La Banque africaine de développement (BAD) envisage d’apporter un don d’un million de dollars au Togo, afin de financer un projet d’aide d’urgence destiné aux réfugiés, aux personnes déplacées internes et aux communautés hôtes de la région des Savanes.
Le financement, qui doit encore recevoir l’approbation du Conseil d’administration de l’institution, sera mis en œuvre par le Haut-Commissariat des Nations unies pour les réfugiés (HCR), en partenariat avec la Commission nationale d’assistance aux réfugiés (CNAR), le Programme d’urgence pour la région des Savanes (PURS) et d’autres acteurs nationaux.
Ce projet interviendrait alors que les conséquences du débordement de la crise sécuritaire sahélienne continuent de peser sur le nord du pays, et que les capacités nationales sont sous tension.
Selon le document d’évaluation de la BAD, la région des Savanes accueille désormais plus de 55 000 réfugiés et environ 16 000 déplacés internes. Au total, près de 1,9 million de personnes sont affectées indirectement par la pression exercée sur les services sociaux, les ressources locales et les infrastructures.
Une réponse à une pression humanitaire durable
Les évaluations citées par la BAD indiquent que 52 % des ménages sont en situation d’insécurité alimentaire, tandis que 68 % des abris sont considérés comme dangereux ou dégradés. Les femmes représentent par ailleurs entre 60 % et 65 % des chefs de ménages déplacés, avec une exposition accrue aux violences basées sur le genre et aux difficultés d’accès aux services essentiels.
La Banque estime que « sans investissements urgents, la détérioration des conditions de vie risque d’aggraver la pauvreté, d’alimenter les tensions entre populations déplacées et hôtes, et de compromettre la stabilité dans le nord du Togo ».
Quels marchés générera le projet ?
Au-delà de l’assistance humanitaire, ce financement devrait générer plusieurs marchés liés à l’approvisionnement et aux services.
Le projet prévoit notamment l’acquisition et la distribution de kits de réhabilitation comprenant du ciment, des tôles et des pointes pour 1000 ménages. Des marchés porteront également sur des articles ménagers essentiels, dont des ustensiles de cuisine, des seaux, des moustiquaires, des couvertures, des nattes et des lampes solaires.
Le budget prévoit aussi des prestations de formation, des services logistiques, des opérations d’enregistrement des réfugiés, ainsi que des activités d’accompagnement économique. L’enveloppe est répartie entre l’enregistrement et la documentation, les kits d’abris, les articles de secours essentiels, la prévention des violences basées sur le genre, l’appui opérationnel et les frais administratifs.
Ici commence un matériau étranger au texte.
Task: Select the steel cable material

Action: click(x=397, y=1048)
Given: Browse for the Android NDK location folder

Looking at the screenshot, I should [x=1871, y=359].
Miser sur les coopératives féminines
L’une des particularités du projet réside dans sa dimension d’économie sociale, avec une BAD qui entend faire des coopératives féminines un levier de résilience. On prévoit notamment la création ou le renforcement de coopératives dirigées par des femmes, accompagnées par des formations en gestion, en gouvernance et en entrepreneuriat, ainsi que par un appui au développement d’activités génératrices de revenus et à leur connexion avec les chaînes de valeur et les institutions financières.
On souligne que « le projet soutiendra la création et/ou le renforcement de 10 coopératives dirigées par des femmes ».
S’inscrire dans un dispositif plus large
Cette proposition de financement s’ajoute aux interventions déjà engagées dans la région des Savanes. En février dernier, le PURS avait lancé son plan de réponse 2026-2027, dont le coût est estimé à 18 milliards FCFA. Ce dispositif vise à coordonner les actions des partenaires au profit de plus de 430 000 personnes vulnérables, notamment les déplacés et les communautés hôtes.
Les Nations unies ont également renforcé leur présence dans la région avec l’ouverture d’un bureau à Dapaong afin d’améliorer la coordination des interventions humanitaires et de développement.
Parallèlement, plusieurs partenaires poursuivent leurs investissements. En juin, Plan International et l’Union européenne avaient lancé le projet « Savanes Kpaadu », doté de 1,9 milliard FCFA. Cette initiative soutient la cohésion sociale, l’éducation, la protection et l’autonomisation économique, avec un accompagnement prévu pour plus de 1100 jeunes et femmes dans le développement d’activités génératrices de revenus.
Si le Conseil d’administration de la BAD valide la proposition, le don viendra compléter ce dispositif en ciblant les besoins immédiats des populations déplacées, tout en intégrant des actions destinées à renforcer leur autonomie économique et la résilience des communautés d’accueil.